## [What you are asked to do]
Pictures do not belong in the copy; print every entry exactly as it stands.
——
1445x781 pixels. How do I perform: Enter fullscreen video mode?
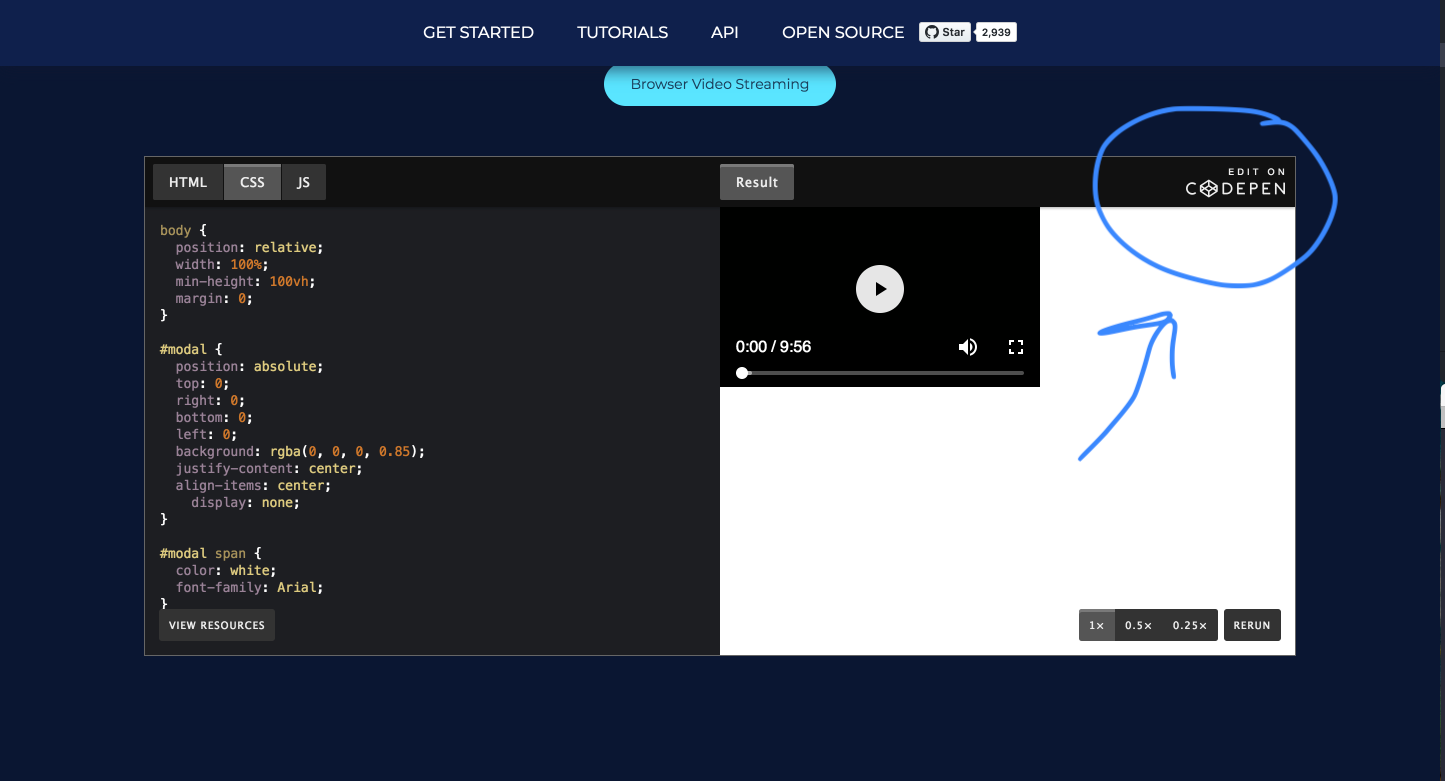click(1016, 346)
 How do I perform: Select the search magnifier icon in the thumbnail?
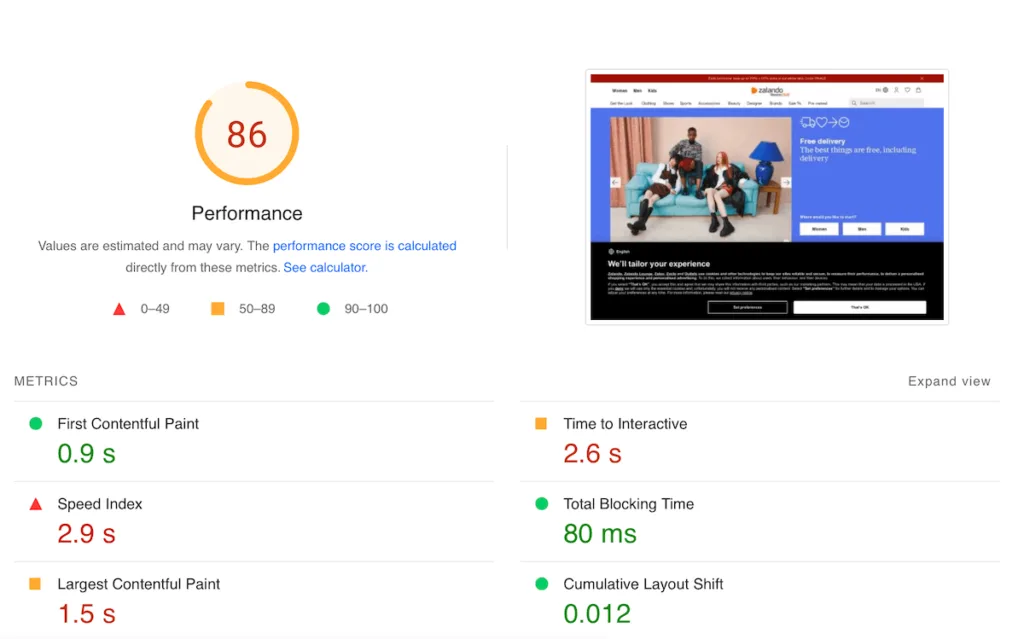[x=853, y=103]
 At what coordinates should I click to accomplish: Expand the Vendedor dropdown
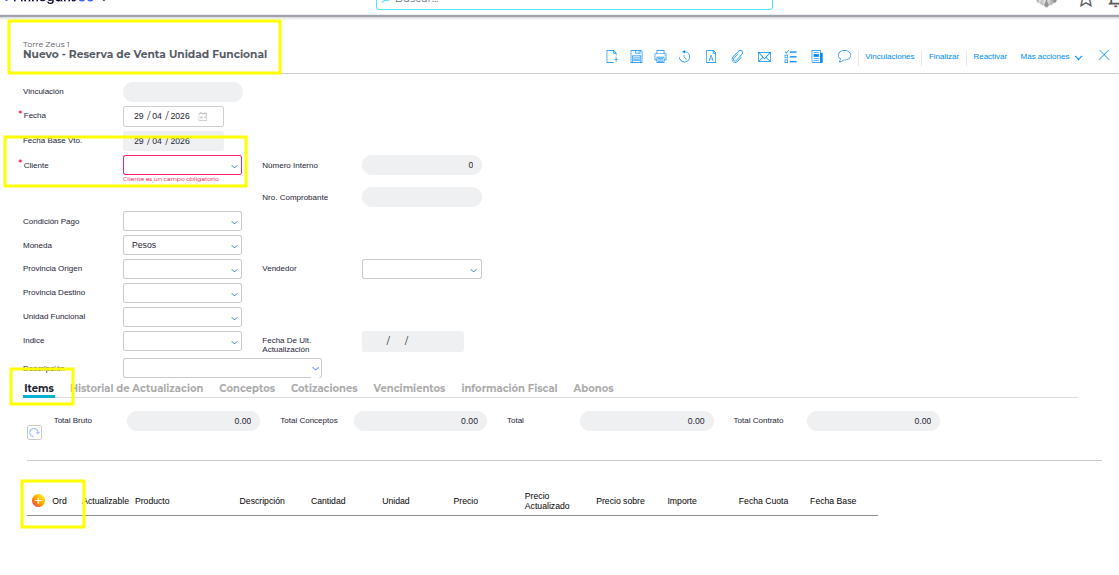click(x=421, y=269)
——
## [Task answer]
1445x781 pixels. How do I perform: Enter fullscreen video mode?
click(1016, 346)
 How do I perform: Select the search magnifier icon in the thumbnail?
[x=853, y=103]
 At what coordinates should I click to accomplish: Expand the Vendedor dropdown
click(x=421, y=269)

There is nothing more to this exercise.